ASSAY DEVELOPMENT AND INHIBITION OF DEUBIQUITINASES

Deubiquitinases (DUBs) counteract ubiquitination by removing or trimming ubiquitin chains to alter the ubiquitin signal. Studying and targeting DUBs is of high importance due to their roles in cellular processes and involvements in several diseases such as in cancer. The recent developments of unique probes and reagents using chemical synthesis of proteins became very instrumental in supporting these efforts.
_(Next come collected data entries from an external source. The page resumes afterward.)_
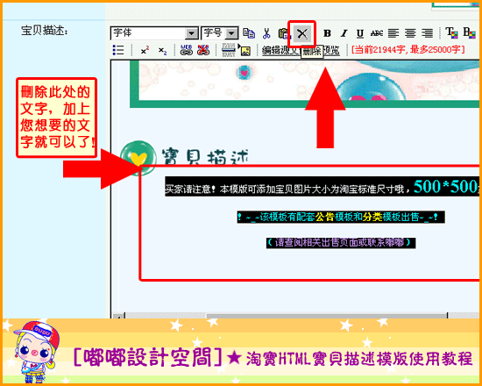Open the text color picker

click(451, 32)
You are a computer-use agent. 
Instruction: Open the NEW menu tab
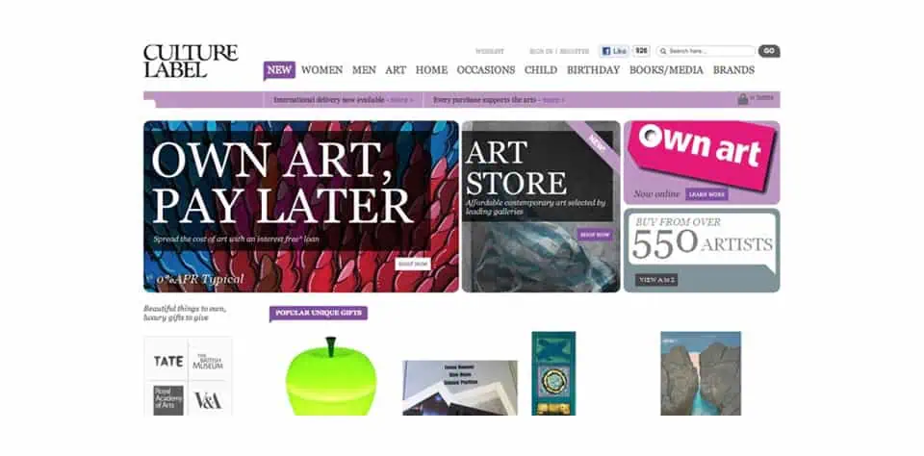(279, 70)
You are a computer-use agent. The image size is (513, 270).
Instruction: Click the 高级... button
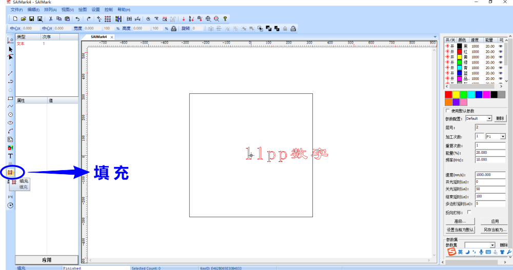coord(460,221)
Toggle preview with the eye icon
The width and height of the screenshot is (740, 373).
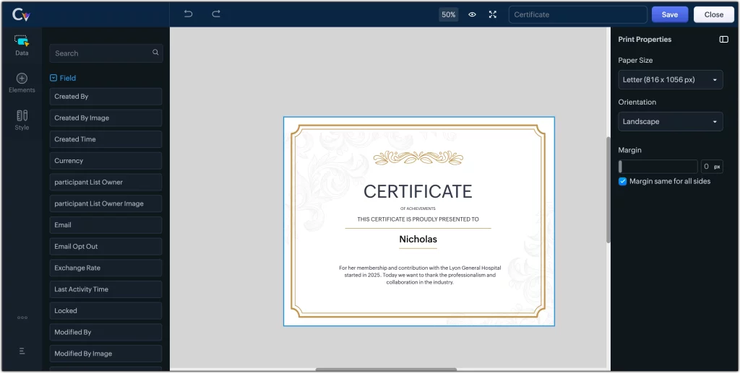click(x=472, y=14)
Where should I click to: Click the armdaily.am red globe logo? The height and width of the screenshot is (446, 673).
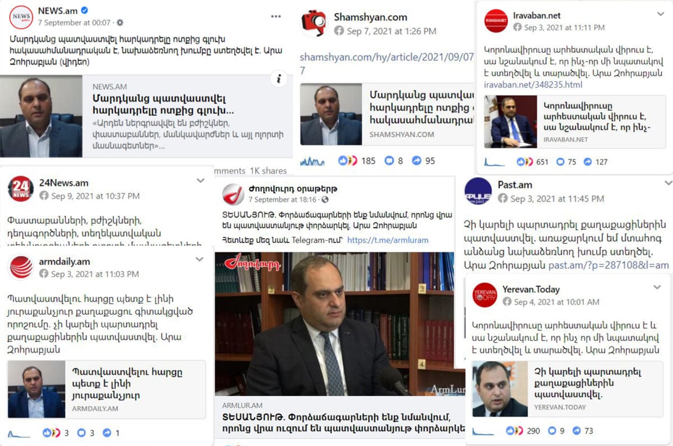[x=21, y=267]
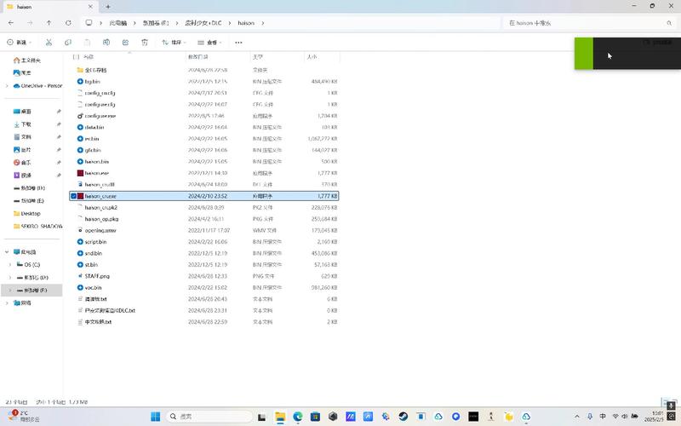Image resolution: width=681 pixels, height=426 pixels.
Task: Uncheck the haison_cn.exe selection checkbox
Action: pyautogui.click(x=73, y=196)

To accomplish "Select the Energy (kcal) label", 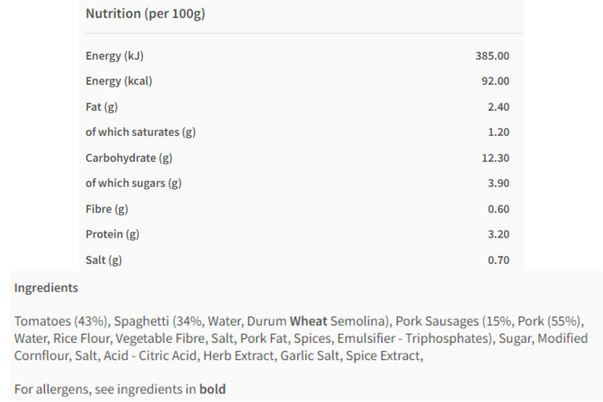I will pos(119,82).
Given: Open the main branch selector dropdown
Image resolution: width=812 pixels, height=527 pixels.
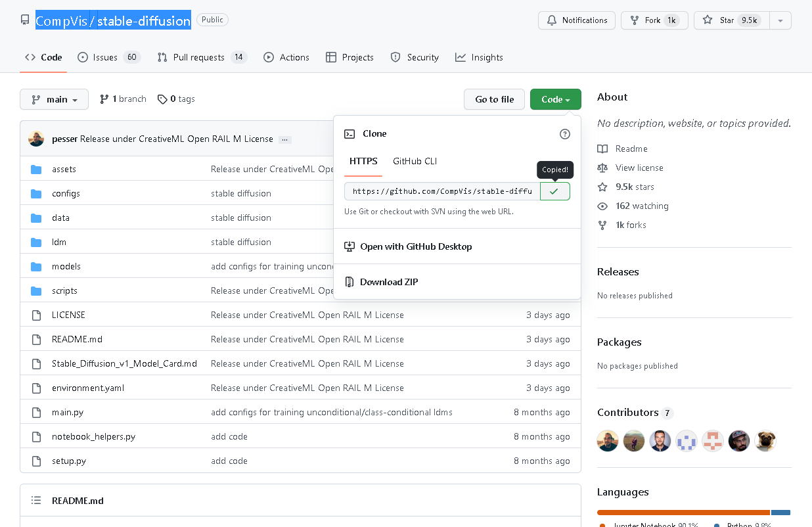Looking at the screenshot, I should [54, 99].
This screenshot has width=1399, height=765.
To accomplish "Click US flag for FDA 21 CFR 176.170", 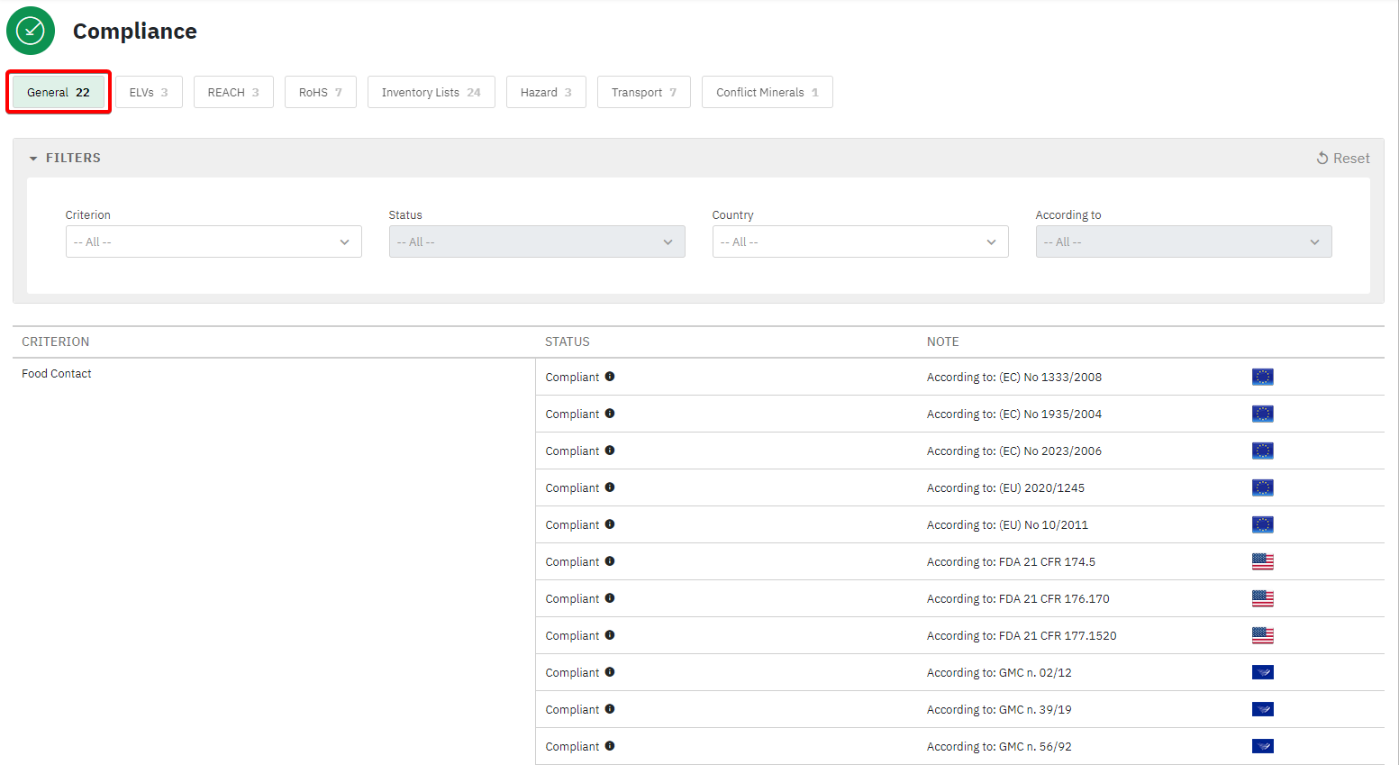I will click(1262, 598).
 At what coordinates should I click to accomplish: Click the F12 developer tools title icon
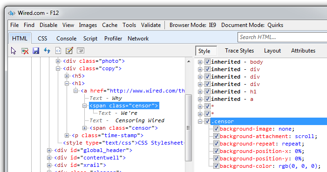coord(12,13)
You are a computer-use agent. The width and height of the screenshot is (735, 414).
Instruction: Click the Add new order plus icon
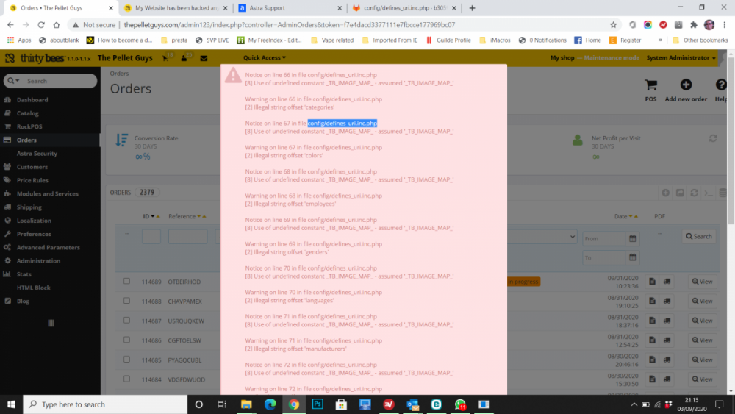point(686,86)
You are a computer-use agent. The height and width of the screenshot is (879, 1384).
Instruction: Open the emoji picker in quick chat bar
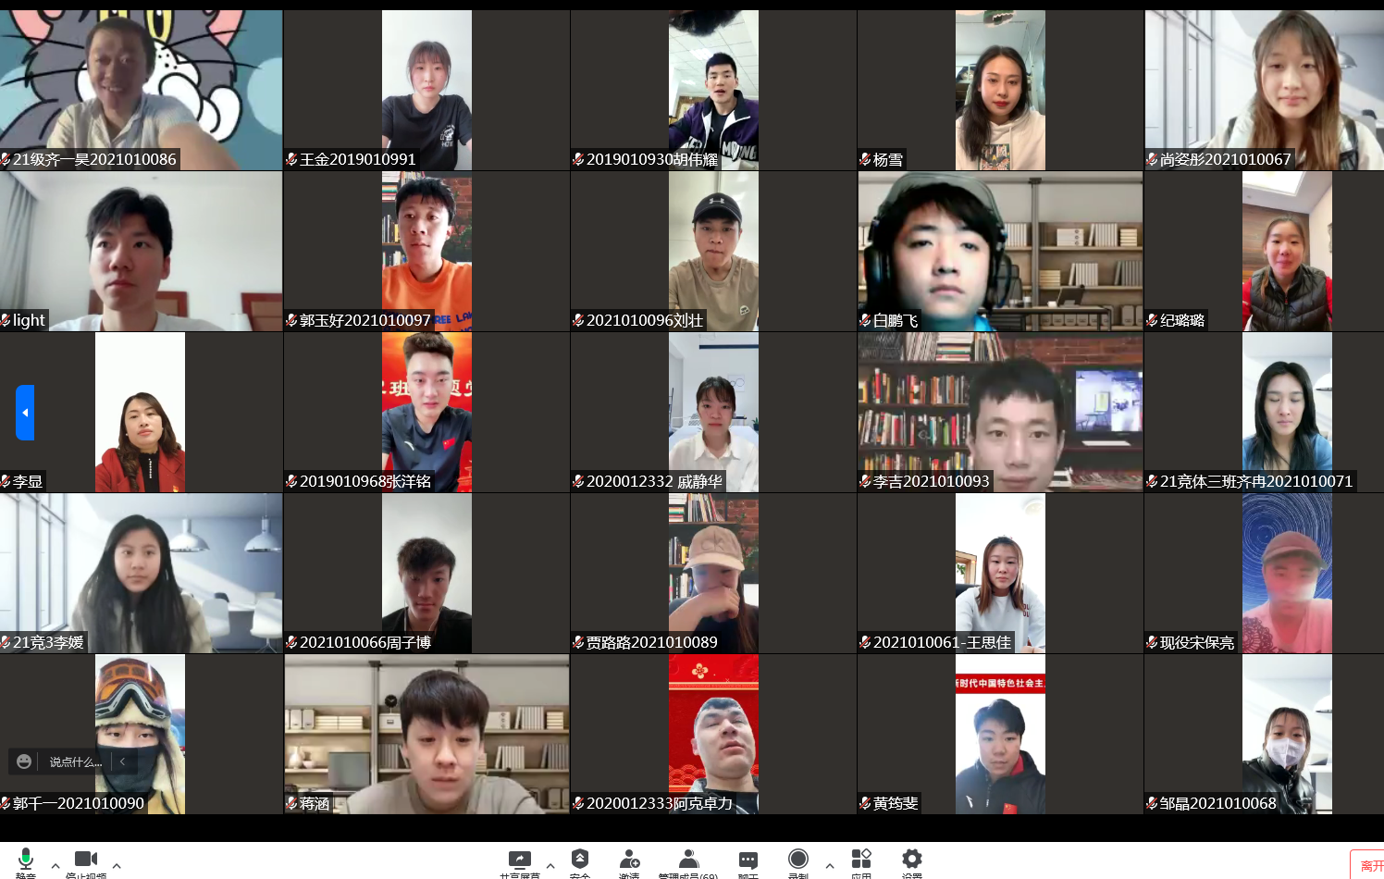(x=23, y=761)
Here, we will present a protein synthetic approach that enables the rapid synthesis of differently modified labeled-ubiquitinated peptides to facilitate rapid optimization of DUBs substrates.¹ Furthermore, it has been recently shown that some DUBs are regulated by reactive oxygen species (ROS) in which the catalytic Cys residue undergoes reversible oxidation, hence modulating DUBs activity under oxidative stress. In this regards, we will show how small molecules that are capable of generating ROS efficiently inhibit DUBs by selective and non-reversible oxidation of the catalytic Cys residue.² Interestingly, the small molecule beta-lapachone, which is currently in clinical trials for cancer, is among our list of the potent inhibitors suggesting possible new cellular targets for its therapeutic effects.

1. a) S. Ohayon, L. Spasser, A. Aharoni, A. Brik, J. Am. Chem. Soc. 2012, 134, 3281-3289. b) S. Ohayon, M. Refua, A. Brik , Org. Biomol. Chem. 2015, DOI: 10.1039/C5OB01142F.
2. S. Ohayon, M. Refua, A. Hendler, A. Aharoni, A. Brik, Angewandte Chemie Int. Ed. 2015, 54, 599-603.